• _Prompt_:
In your copy of the data below, reproduce every entry exactly and omit the pictures.

• _Supplied material_:
▼▼▼

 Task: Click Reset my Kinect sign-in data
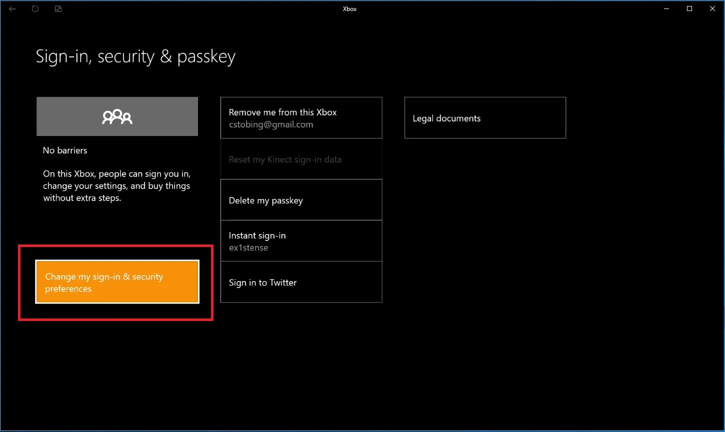coord(301,159)
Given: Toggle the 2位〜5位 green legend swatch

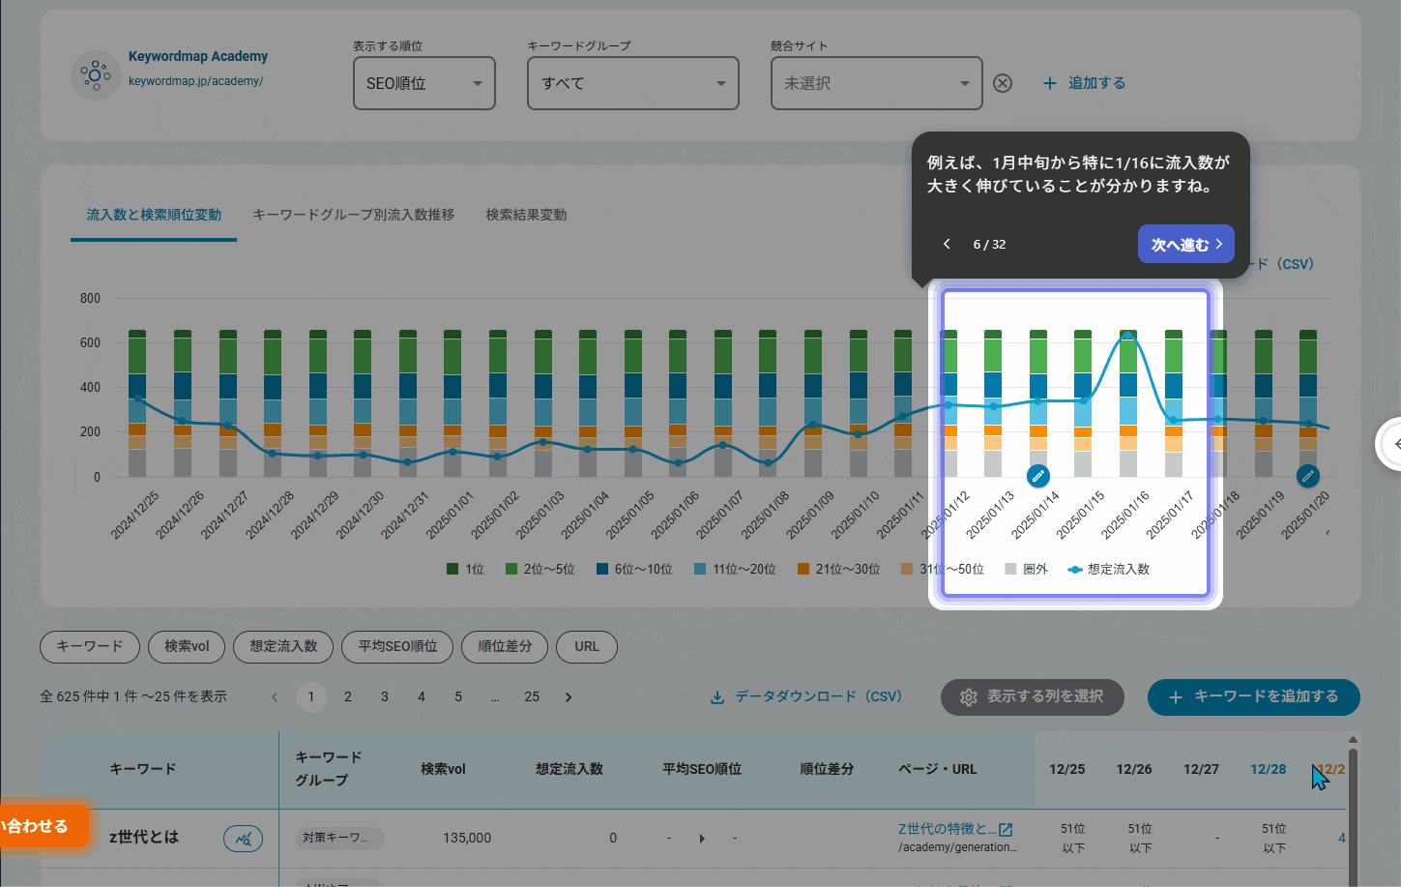Looking at the screenshot, I should 511,569.
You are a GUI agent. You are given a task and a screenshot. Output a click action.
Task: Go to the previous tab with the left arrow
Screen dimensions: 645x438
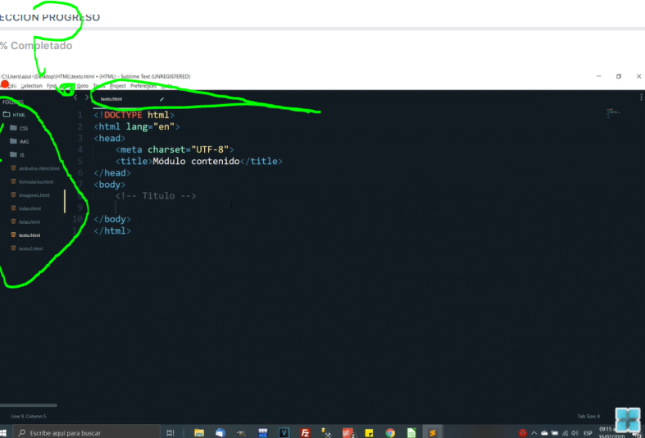75,98
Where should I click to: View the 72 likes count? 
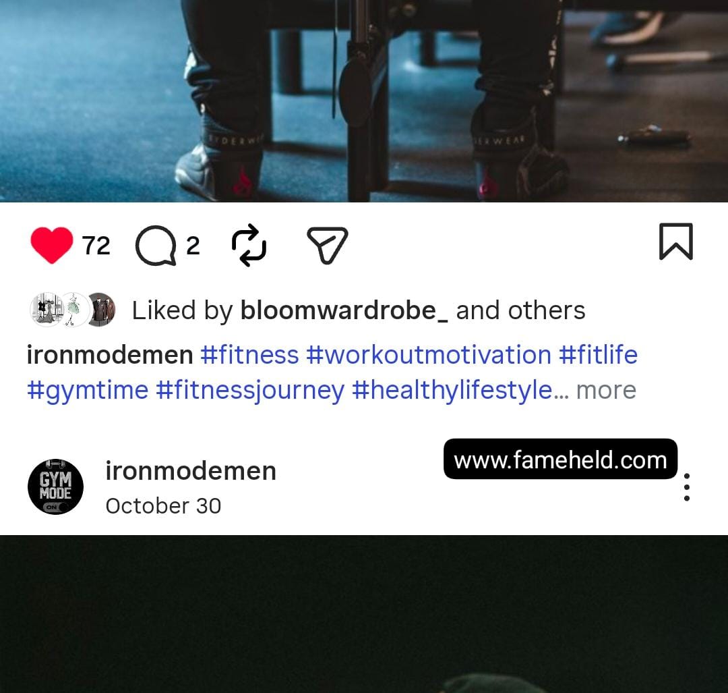pos(96,246)
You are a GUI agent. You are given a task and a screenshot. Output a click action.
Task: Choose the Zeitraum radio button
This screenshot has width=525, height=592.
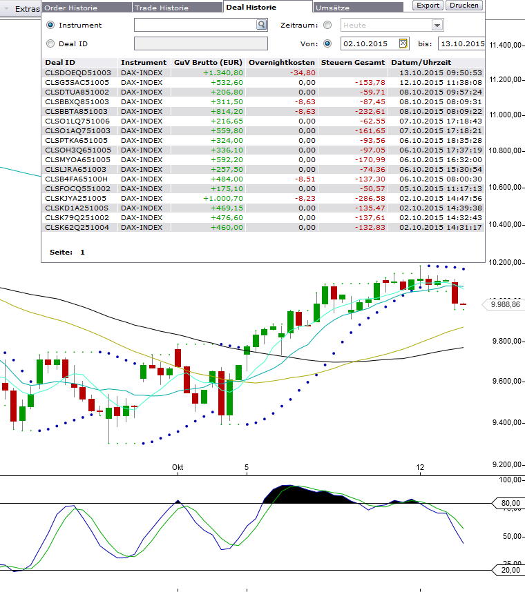327,25
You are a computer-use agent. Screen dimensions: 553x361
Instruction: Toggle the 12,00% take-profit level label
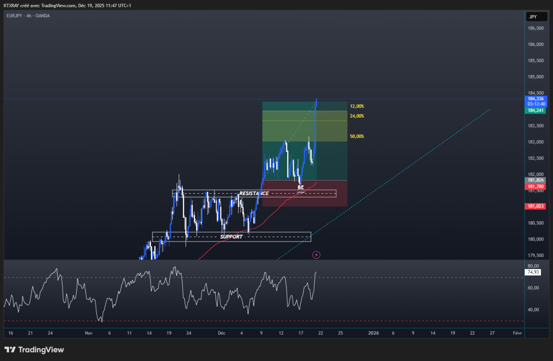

▲▲▲

• _Reply_:
 Task: Click Reset my Kinect sign-in data
coord(301,159)
Given: Toggle the 2位〜5位 green legend swatch

Looking at the screenshot, I should 511,569.
You are a GUI agent. You are given a task and a screenshot. Output a click action.
Task: Go to the previous tab with the left arrow
Screen dimensions: 645x438
75,98
Where should I click to: View the 72 likes count? 
pos(96,246)
You are a GUI agent. You are given a task and a screenshot. Output a click action.
Task: Choose the Zeitraum radio button
This screenshot has width=525, height=592.
327,25
You are a computer-use agent. Screen dimensions: 553x361
Instruction: Toggle the 12,00% take-profit level label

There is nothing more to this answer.